Write out again only the lines between the one with "You are a GUI" and the end of the records below, both ends counted, and don't include the pictures.

──────── RECORDS FOR THE TASK ────────

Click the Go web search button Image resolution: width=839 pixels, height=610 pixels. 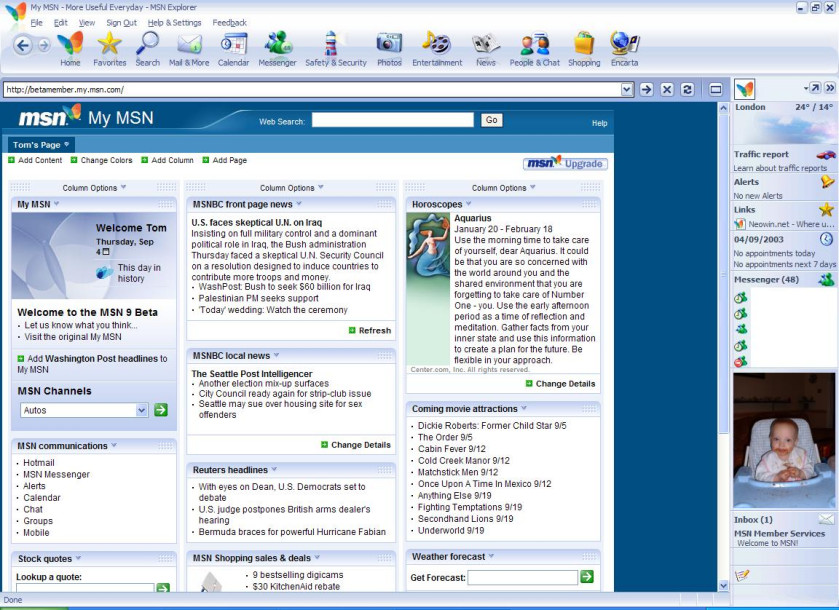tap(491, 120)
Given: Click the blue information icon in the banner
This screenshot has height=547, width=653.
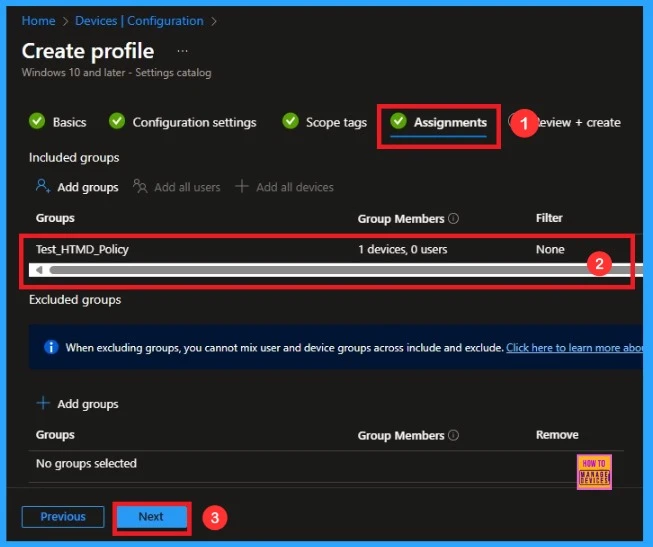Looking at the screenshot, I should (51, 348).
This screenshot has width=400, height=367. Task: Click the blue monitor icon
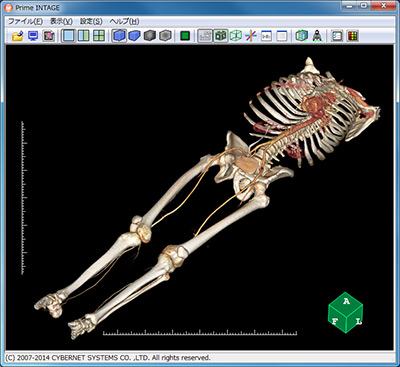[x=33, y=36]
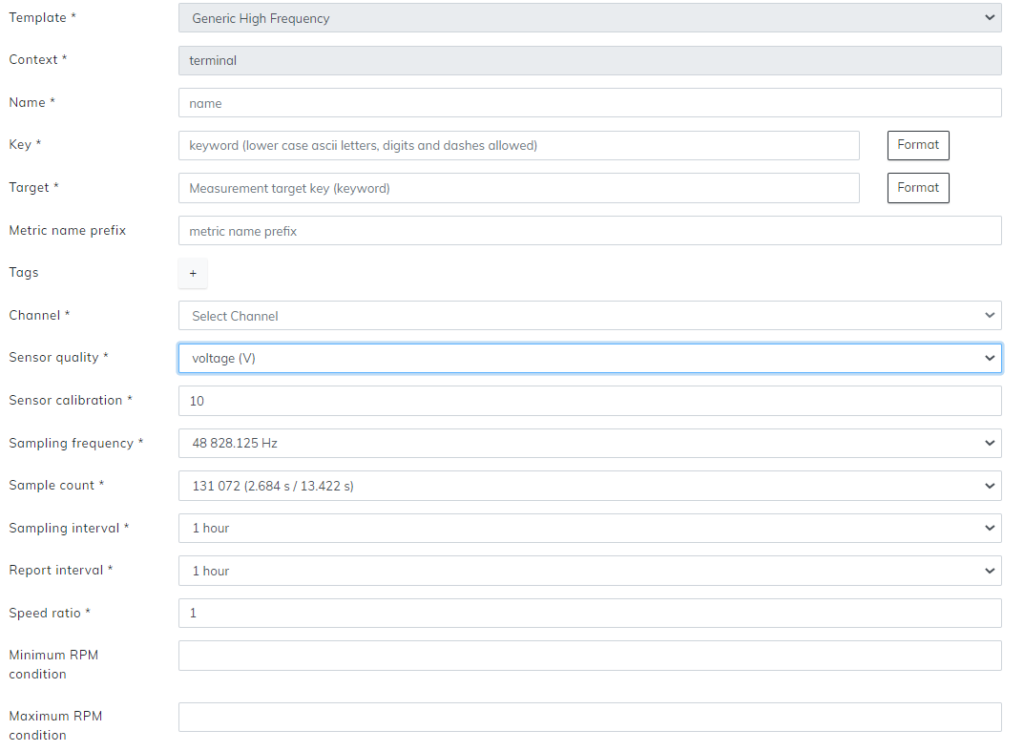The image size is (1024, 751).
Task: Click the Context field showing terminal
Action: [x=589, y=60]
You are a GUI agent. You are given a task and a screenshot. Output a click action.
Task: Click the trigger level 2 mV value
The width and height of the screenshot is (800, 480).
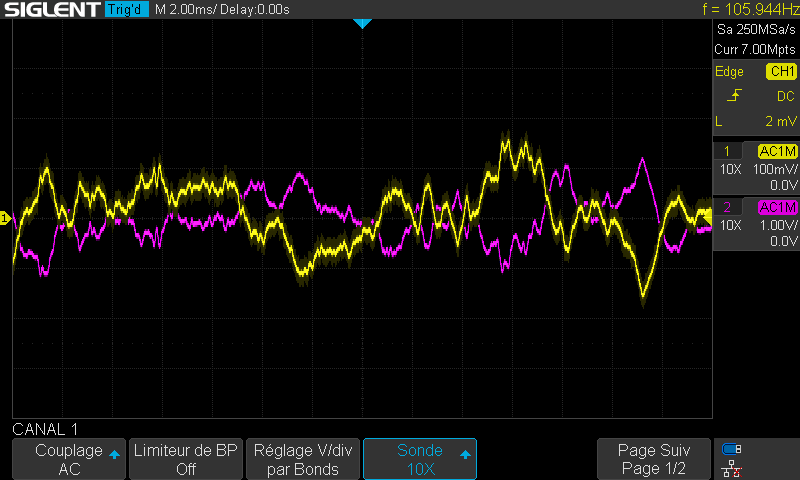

────────

EXERCISE OUTPUT.
You are a GUI agent. You are given a task and a screenshot. Output a click action.
Task: Click the trigger level 2 mV value
The width and height of the screenshot is (800, 480).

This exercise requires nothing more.